Hantu Musala: Pesta Mutilasi

Lasmana Fajar Hapriyanto
Chapter #15

15. Menemui Pak Naryo

Pikiran Abi kali ini sudah tak karuan. Jantungnya berdebar hebat. Hampir saja dia ketahuan tadi. Dia masih belum melupakan kejadian itu. Tiba-tiba saja teringat lagi. Untungnya mereka selamat.

Mereka telah keluar beberapa menit sebelum Pak Dita masuk kantornya lagi. Sedangkan posisi kantor masih berantakan. Untungnya saja dokumen-dokumen itu sudah mereka kembalikan di atas sana.

Kini Abi, Ali, Damar, Dewa, dan Jona berkumpul di kamarnya. Pembiasaan memasak yang dilakukan setiap siang sudah selesai.
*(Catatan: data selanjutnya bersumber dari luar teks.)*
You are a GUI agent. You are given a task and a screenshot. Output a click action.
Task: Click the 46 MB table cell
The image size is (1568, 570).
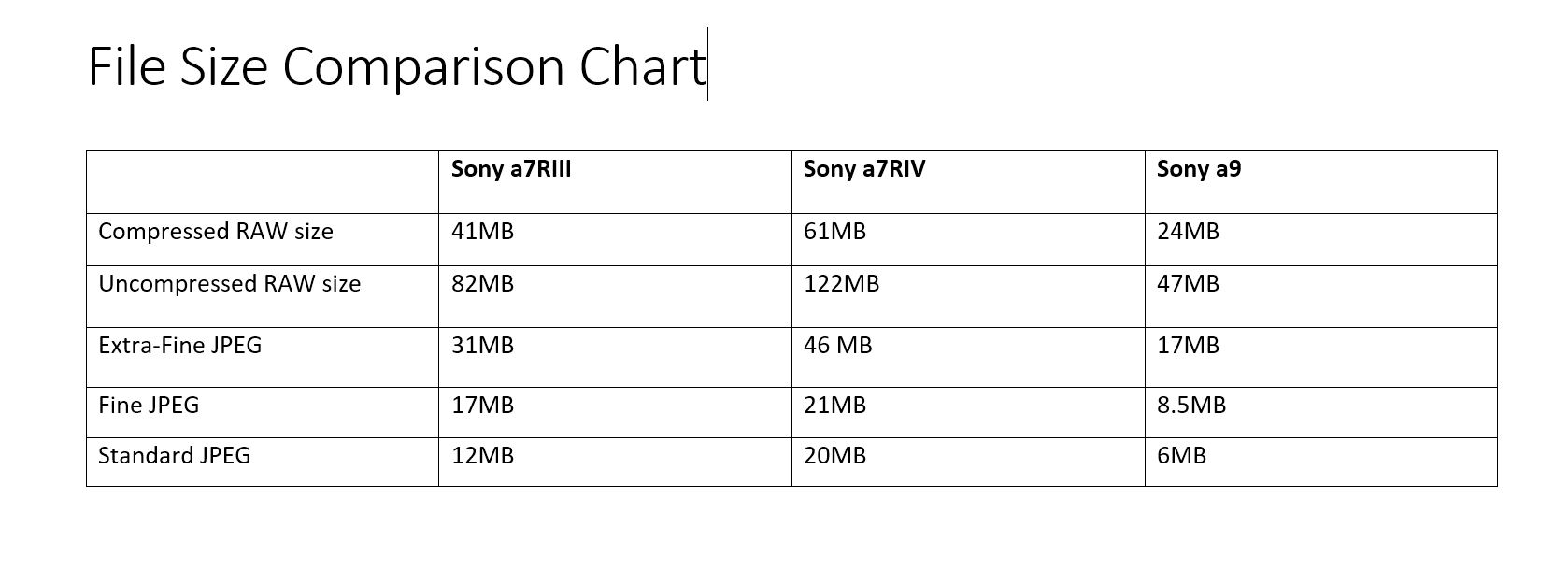968,357
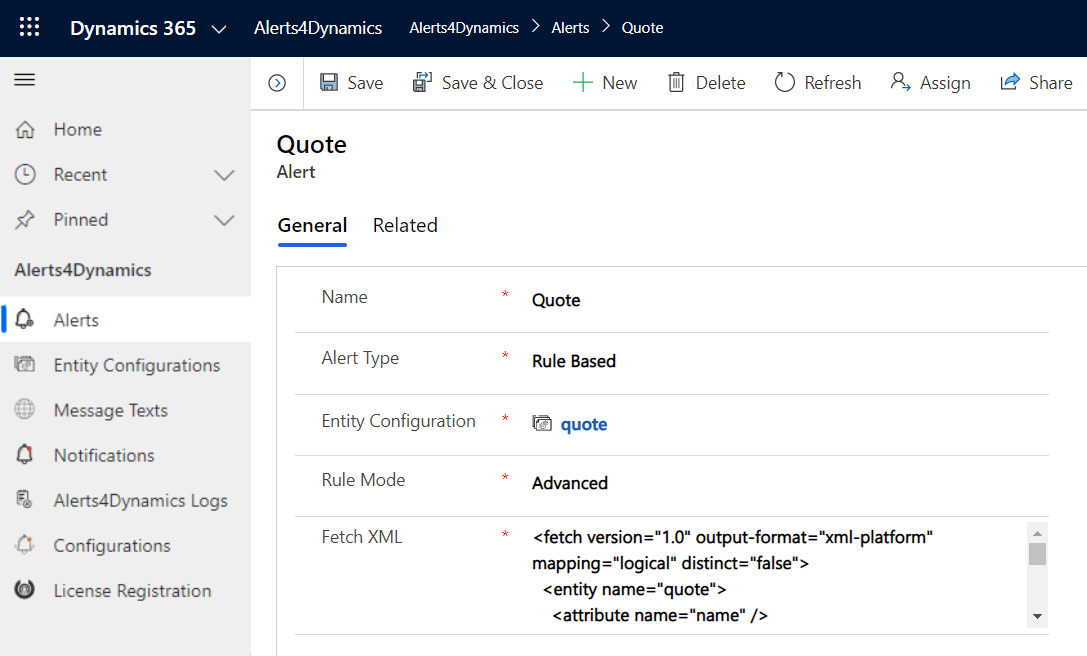
Task: Collapse the command bar overflow chevron
Action: (277, 82)
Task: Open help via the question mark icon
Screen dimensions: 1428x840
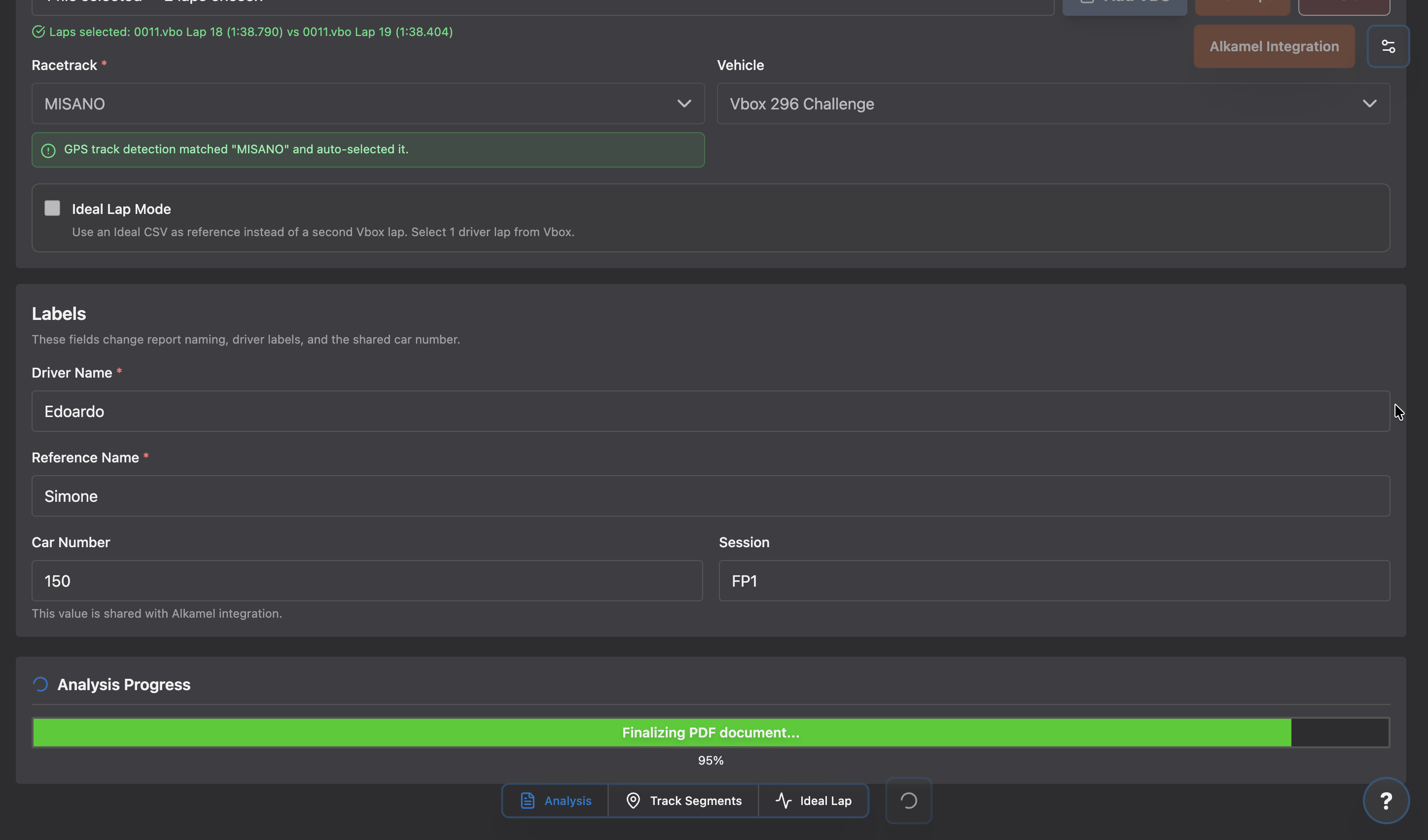Action: point(1387,801)
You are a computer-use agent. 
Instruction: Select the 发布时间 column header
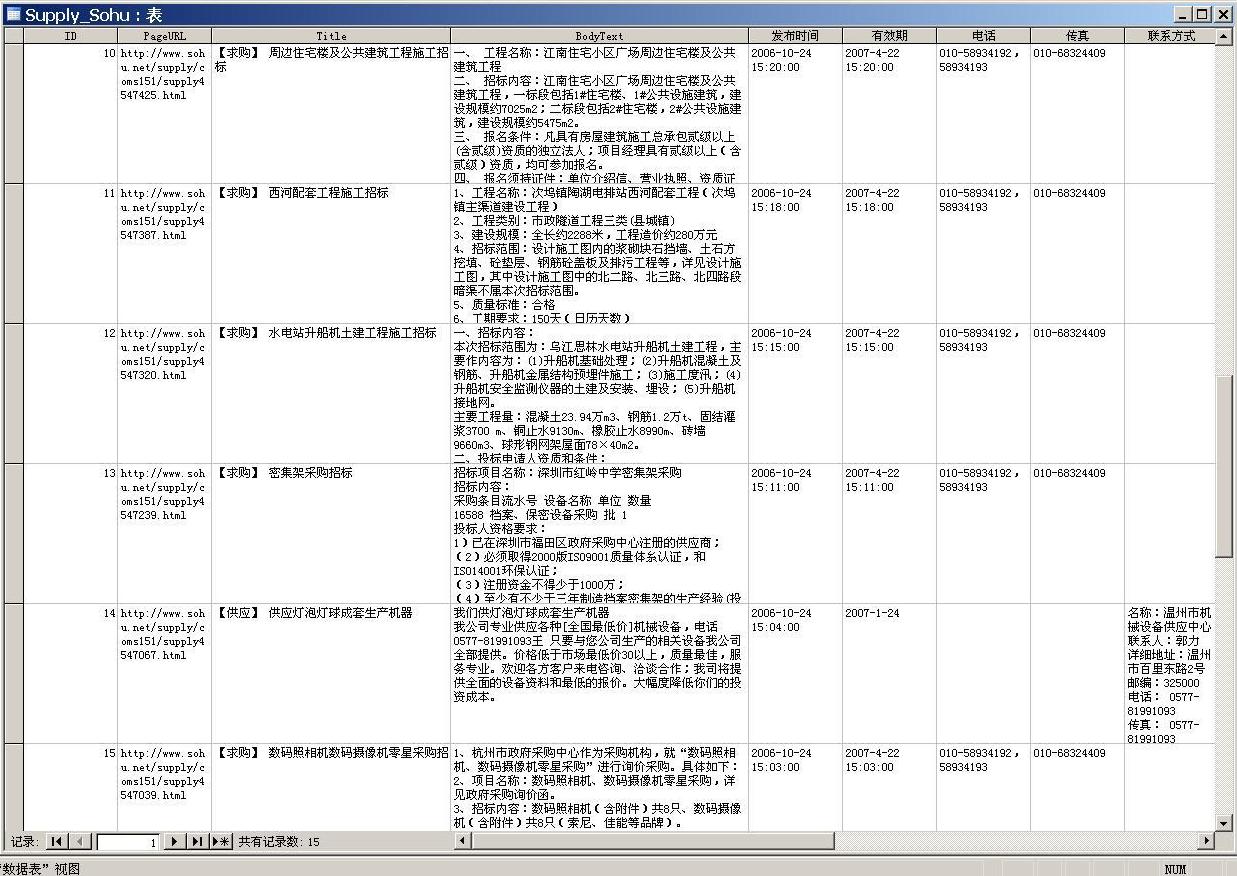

Ini membuka kesempatan mereka untuk berdiskusi terkait masalah tersebut.

“Bagaimana, apakah kamu menemukan petunjuk baru?” tanya Dewa kepada Abi.

Ali mengangguk. “Kita bukan hanya tertipu, tetapi juga sudah terjebak di sini!”

“Ma-maksudnya?” tanya Dewa sekali lagi. Kali ini dia mencondongkan kepalanya, terlihat antusias.

“Kita menemukan satu koran yang isinya sama-sama membahas tentang hantu musala. Dan itu sangat persis dengan apa yang menjadi isi dari majalah yang kita punya,” jelas Abi.

Ali menyahut, “Di masa lalu, ada lima mahasiswa KKN. Mereka KKN karena ingin mengajarkan pengetahuan agama kembali kepada desa yang tidak percaya Tuhan. Namun mereka malah dibunuh, digorok, sampai dimutilasi. Warga desa seakan-akan tidak pernah bersalah karena persekutuannya itu!”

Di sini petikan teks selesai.